Eventually I'll get a DVD recorder (once all the "whatcha gonna call it" settles down), but then there's the issue of "what's good to record on TV?"
See http://en.wikipedia.org/wiki/Slashdot_trolling_phe nomena#Netcraft_confirms_it
Anyway, we recently bought a Pyro A/V Link analog-to-digital converter. It plugs into the Firewire port on my wife's iMac and appears as a video camera to iMovie. Converting our VHS movies to DVD consists of:
The killer app for us is being able to move our kids' movies to a more future-compatible format. As a bonus, we can use the same device to burn content from our DVR without having to mess with its broken Firewire port.
My wife mumbled something about "wedding video", so I guess everybody has their own pet use.
Dewey, what part of this looks like authorities should be involved?

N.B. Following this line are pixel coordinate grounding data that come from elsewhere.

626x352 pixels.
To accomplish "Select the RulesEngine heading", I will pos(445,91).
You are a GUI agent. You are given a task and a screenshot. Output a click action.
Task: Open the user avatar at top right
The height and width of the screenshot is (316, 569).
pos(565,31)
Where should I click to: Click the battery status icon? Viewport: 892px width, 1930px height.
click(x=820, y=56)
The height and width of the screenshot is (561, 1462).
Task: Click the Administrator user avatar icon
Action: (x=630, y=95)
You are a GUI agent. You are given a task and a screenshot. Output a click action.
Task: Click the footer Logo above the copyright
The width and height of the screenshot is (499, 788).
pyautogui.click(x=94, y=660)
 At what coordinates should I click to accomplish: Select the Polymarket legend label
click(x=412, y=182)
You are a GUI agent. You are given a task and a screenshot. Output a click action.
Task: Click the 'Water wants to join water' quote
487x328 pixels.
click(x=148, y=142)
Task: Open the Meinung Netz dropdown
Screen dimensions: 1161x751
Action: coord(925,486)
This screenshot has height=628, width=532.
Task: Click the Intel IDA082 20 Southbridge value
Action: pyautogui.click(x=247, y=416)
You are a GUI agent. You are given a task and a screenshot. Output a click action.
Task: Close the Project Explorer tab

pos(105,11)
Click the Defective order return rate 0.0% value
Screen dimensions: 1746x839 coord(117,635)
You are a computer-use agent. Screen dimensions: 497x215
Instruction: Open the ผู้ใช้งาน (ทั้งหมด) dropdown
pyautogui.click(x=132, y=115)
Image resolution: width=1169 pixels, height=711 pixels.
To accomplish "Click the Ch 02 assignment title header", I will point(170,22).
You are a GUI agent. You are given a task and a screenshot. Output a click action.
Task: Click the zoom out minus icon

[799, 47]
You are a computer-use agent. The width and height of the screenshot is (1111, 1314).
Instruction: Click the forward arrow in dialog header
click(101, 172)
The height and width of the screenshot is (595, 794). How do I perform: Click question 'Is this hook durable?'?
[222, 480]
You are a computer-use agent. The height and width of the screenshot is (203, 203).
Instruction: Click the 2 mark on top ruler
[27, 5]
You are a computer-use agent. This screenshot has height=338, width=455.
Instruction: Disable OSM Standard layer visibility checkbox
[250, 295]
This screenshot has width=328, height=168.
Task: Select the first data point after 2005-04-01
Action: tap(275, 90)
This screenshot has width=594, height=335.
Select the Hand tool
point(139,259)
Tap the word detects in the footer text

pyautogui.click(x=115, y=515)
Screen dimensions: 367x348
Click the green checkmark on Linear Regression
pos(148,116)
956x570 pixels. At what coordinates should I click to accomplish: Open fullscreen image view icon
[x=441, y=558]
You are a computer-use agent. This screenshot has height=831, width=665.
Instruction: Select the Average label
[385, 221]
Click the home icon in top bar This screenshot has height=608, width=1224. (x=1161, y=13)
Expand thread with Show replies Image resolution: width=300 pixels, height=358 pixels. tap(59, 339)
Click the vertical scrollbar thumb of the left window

The number of scratched DVDs that I get from my video store, I think perhaps VHS was actually better. These DVD movies are just crap with their pausing and skipping.
I used to think the same thing, then I got a decent player. Haven't seen a DVD skip since then.
Try cleaning your DVD player. If that doesn't help and brand new discs still skip, try replacing it.
Your experience is pretty atypical.
Man, if only you were in a position to...teach them patience or something. But nevermind, you're just a parent.
Let me guess how many kids you've got...
Zero, right? No matter what you try, most toddlers don't have patience. It isn't something you can teach a 2 year old. If you really think that you can, you've got a big surprise coming when you do have kids.
Good DVD players (both hardware and software) will remember the time at which the last N discs were stopped, and offer to resume from there.
Betamax gets the last laugh - it seems that it was better than DVD too.
Soooory, not even close. I once did a technical comparison and Betamax is about 5% better than VHS (10%, maybe). It has a few more lines of resolution (220 vs 200, IIRC) and cleaner chroma recording. It definately does not even touch DVD for quality.
You might be talking about BetaCam, which does compete with DVD for quality (although, again, doesn't match). However, it doesn't compete on price; a decent BetaCam VTR usually being in the $1,000+ range.
BetaCam came out a long time after BetaMax was totally dead. Its VHS competition, Super-VHS, found a niche market in the homes of cheap people who wanted near DVD-level quality at a reasonable price (at the time). Also, it seems to be popular with very small TV studios. Super-VHS is not as good as BetaCam, although it is very reasonably close, and is about 1/3 the price.
If you could be told what you can see or read, then it follows that you could be told what to say or think - BoC
VHS tape drives for backup was tried, back in 8088-based PC days. They used to advertise them in Byte magazine. They were a little touchy, tho, so they never gained trust, so never gained momentum.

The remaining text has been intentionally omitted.